4 (Or More) Reasons Why You Should Be Blogging Right Now

blogging

It’s not really blogging. Just a Word document with the words “blogging”.

There. Now that you’ve read the utterly clickbaity headline, it’s time for the blog post!

When I first started this blog, way back in the golden olden days of 2012, I had big wide-eyed dreams for what I would do now I was a blogger. A Blogger was a mystical, ethereal internet person; someone who wrote catchy online versions of personal diaries, albeit better edited and with a little less of the constant Does he/she like me? and the boring analysis of how much you hated P.E/Gym. I can’t really talk about that from experience: I was one of the diarists who started off January 1 expecting to become the next Adrian Mole—at least until I discovered no-one should aspire to be Adrian “Lo, The Flat Hills of my Homeland” Mole. By June or July, about the time where we’re at now, I’d be making up diary entries days afterward, trying to guess if I read K-Zone or played Sims 2 on PS2 all day. It didn’t really matter. I wasn’t meant to be a diarist.
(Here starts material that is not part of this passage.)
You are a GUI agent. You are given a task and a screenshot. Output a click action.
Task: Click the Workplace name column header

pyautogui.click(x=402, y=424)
But, back to that magical word: blogging. I first started on Webs and then moved over to WordPress due to its overall simplicity. I sat around for a while and thought of what to write before deciding on the topic of the day: Political Correctness Gone Mad. It wasn’t about writing—it was after that I turned to the generic writer blog posts about writer’s block, inspiration and the like. It was nice to write about stuff on the internet, even if people didn’t really read it. I didn’t expect lots of views; after all, the internet superhighway is full of so many people trying to get their words out, trying to tell us the same thing, and I expected moderate success. But I kept doing it because I enjoyed it. When writer’s block (funnily enough) set in, I was still able to open up my WordPress reader and belt out a post for you guys to peruse, like and enjoy. Four years later, and I’ve stuck to my New Year’s Resolution for 2014 and still write a blog post a month.
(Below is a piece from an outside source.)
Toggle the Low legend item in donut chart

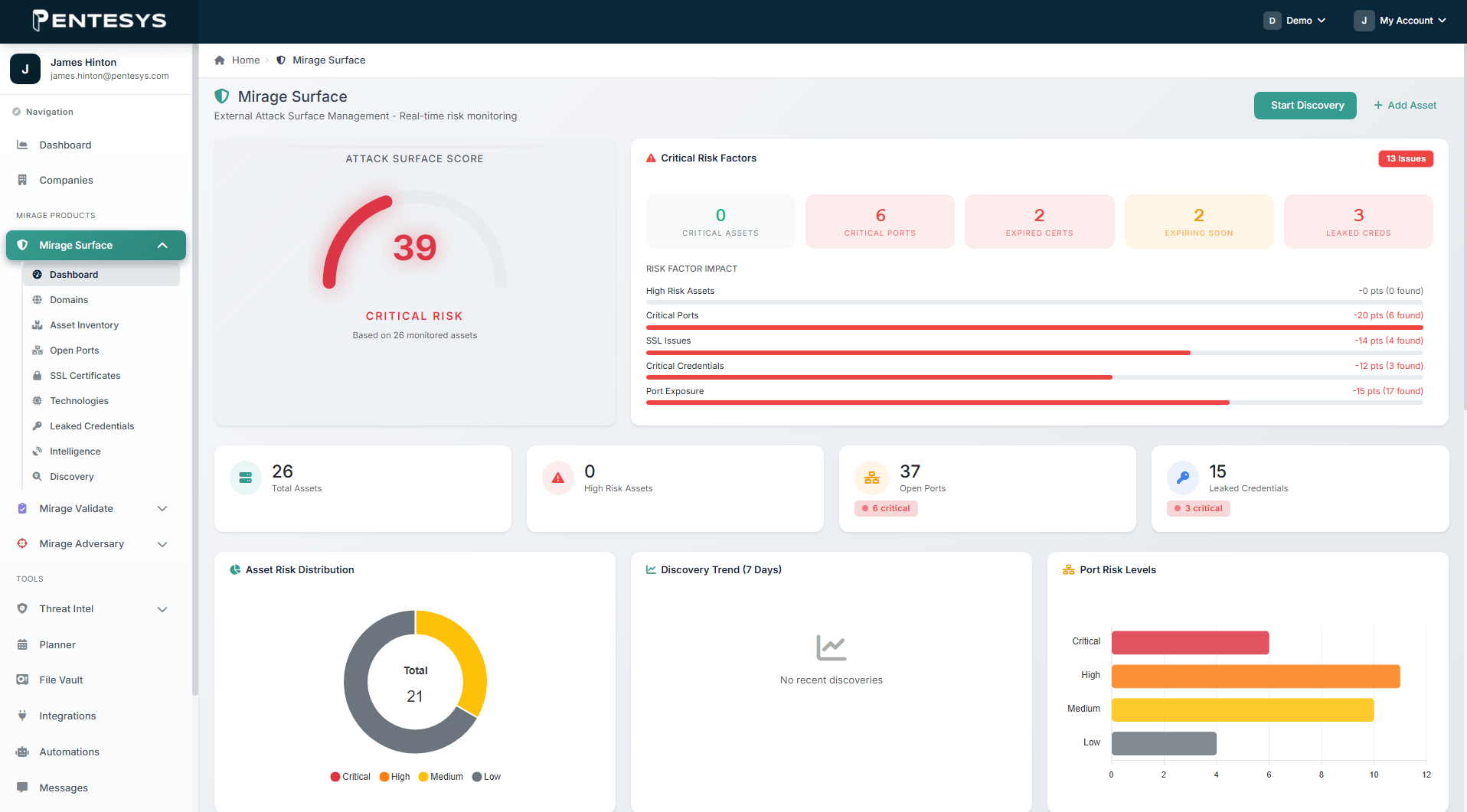(x=486, y=777)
What sort of blogger are you?

What sort of blogger are you?

Enough of my blather. What I’m trying to say is: Why do you blog? In the echo chamber of the internet, full of millions of constantly chattering voices screaming and vying for your likes, why do you do it? There’s so many voices drowned out by the constant storm of the web, and yet we still continue to add to it. That’s not a bad thing. Of course, there are a multitude of reasons to blog:

  • You’re in an industry that requires you to have a platform to speak, i.e. aspiring author/author, game developer, artist, musician, public speaker.
  • You just want to rant and rave like a 9/11 conspiracy theorist. There’s always a demand for these types.
  • You want the $$$megabuxx$$$. Plenty of bloggers, especially in the early days, have made a lot of money doing what they do. A teen magazine I read back in 2006 introduced me to the weird world of blogging, mainly with fashion bloggers on Blogger and musicians on MySpace who adopted the trend early.
  • I don’t know. Whatever reason you want. Anyone can do it!
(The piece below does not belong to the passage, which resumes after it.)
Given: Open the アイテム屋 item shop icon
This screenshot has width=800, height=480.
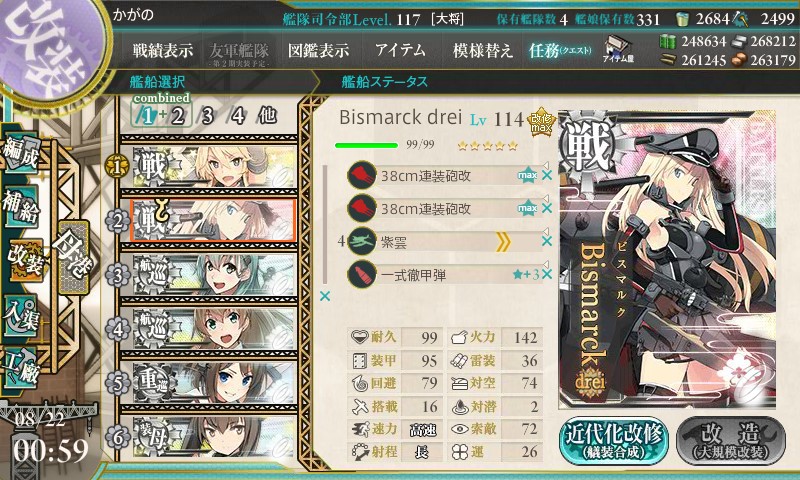Looking at the screenshot, I should coord(618,49).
The thing is: Keep up that it! Most aspiring bloggers give up after a post or three. Even if you’re experience a bit of blogging fatigue, you don’t have to let it sink in (don’t let that sink in, that evil bastard!) and take over until your blog matches one of the thousands of disused and deactivated web accounts around. Nobody remembers the many men and women who give up. Make yourself [positively] memorable. Treat it like you would writer’s block (there’s that damn term again!):

Take a short break. Write in clickbait-style with plenty of gifs. Write about something completely unrelated to your usual topics. Post responses to Tommy Wiseau interviews and add your own unique perspective. Read other blogs. Waste a few hours on Twitter/Facebook/the latest and greatest book (mine is The Widow by Fiona Barton).

There’s a lot of positives to blogging, and they generally outweigh the negatives. Keep it up! At least you’ll have something to show to your future children/AI neighbours/alien life forms/look back on through the rose-tinted lens of nostalgia.